Chapter 31:

Surprise

I Am The Prophesied Apocalypse - Volume 1


Morgana’s pulse spiked.

This was bad.

No, this was nightmare fuel.

She stood there in the general’s tent, staring at the map spread across the table. A thick red circle marked the old ruins. Her eyes fixated on the Demon language ran beside it. She couldn’t read a single symbol. Nobody here could. 

But the fact that it was written in "Demon Tongue" was enough to trigger her newly developing anxiety.

That single phrase drilled straight through her calm.

Fuck. Perfect. Of course it’s demon tongue. Of course it points to the ruins where I hatched. Why wouldn’t the universe shove my head into a bonfire today?

She kept her face smooth. She didn’t try to read. She didn’t even get close enough to pretend. She just folded her arms and let Tomas and Borik roll up the parchments while Avric checked the rest of the tent.

Don’t twitch. Don’t stare. Don’t look like you recognize anything. You don’t, because you can’t read it. So breathe, idiot. Breathe.
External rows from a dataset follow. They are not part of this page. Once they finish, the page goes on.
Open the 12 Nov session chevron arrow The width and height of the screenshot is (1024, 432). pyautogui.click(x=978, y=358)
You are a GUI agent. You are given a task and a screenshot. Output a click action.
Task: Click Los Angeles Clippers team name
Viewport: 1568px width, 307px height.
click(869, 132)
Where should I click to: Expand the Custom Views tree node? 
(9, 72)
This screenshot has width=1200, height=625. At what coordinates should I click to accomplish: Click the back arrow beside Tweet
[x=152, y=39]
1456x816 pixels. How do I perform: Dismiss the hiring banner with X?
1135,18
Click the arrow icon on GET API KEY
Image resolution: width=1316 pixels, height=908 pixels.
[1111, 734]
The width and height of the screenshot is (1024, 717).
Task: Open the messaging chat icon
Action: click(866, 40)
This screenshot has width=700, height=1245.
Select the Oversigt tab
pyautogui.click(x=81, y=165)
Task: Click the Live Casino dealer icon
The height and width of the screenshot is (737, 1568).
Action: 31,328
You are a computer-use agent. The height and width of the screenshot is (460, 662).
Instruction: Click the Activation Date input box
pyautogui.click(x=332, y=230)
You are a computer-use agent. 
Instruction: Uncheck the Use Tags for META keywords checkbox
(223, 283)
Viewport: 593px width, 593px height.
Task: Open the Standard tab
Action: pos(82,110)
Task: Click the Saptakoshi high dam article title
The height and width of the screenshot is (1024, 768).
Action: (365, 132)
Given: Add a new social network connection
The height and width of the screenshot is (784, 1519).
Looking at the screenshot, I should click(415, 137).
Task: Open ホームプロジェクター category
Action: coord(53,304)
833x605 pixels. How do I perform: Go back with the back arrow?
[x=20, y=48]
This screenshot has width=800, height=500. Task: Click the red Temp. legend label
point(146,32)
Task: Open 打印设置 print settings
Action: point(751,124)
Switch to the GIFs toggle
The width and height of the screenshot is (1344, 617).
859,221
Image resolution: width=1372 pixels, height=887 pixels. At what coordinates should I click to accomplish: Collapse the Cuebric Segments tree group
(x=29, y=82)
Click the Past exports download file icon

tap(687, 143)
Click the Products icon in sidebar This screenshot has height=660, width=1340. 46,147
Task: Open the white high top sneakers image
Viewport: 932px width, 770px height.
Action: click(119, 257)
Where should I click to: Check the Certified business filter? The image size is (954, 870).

The panic softened at the edges as her brain did what it always did when fear cracked: it hunted for answers. Why those ruins? Why circle them like a target? What about that place had the demons riled up? 

She’d seen battle plans before, in the movies of course, but not ones that worshipped a single point on a map like it was a shrine.

Tomas finished bundling the papers. Borik grunted and slung the satchel over his shoulder. Avric straightened, sword at his hip, expression set. “Let’s move.”

They pushed out of the tent into the pale afternoon light.

And stopped.

Five figures stood in the open space between the tents and the blackened bonfire pit. Demons.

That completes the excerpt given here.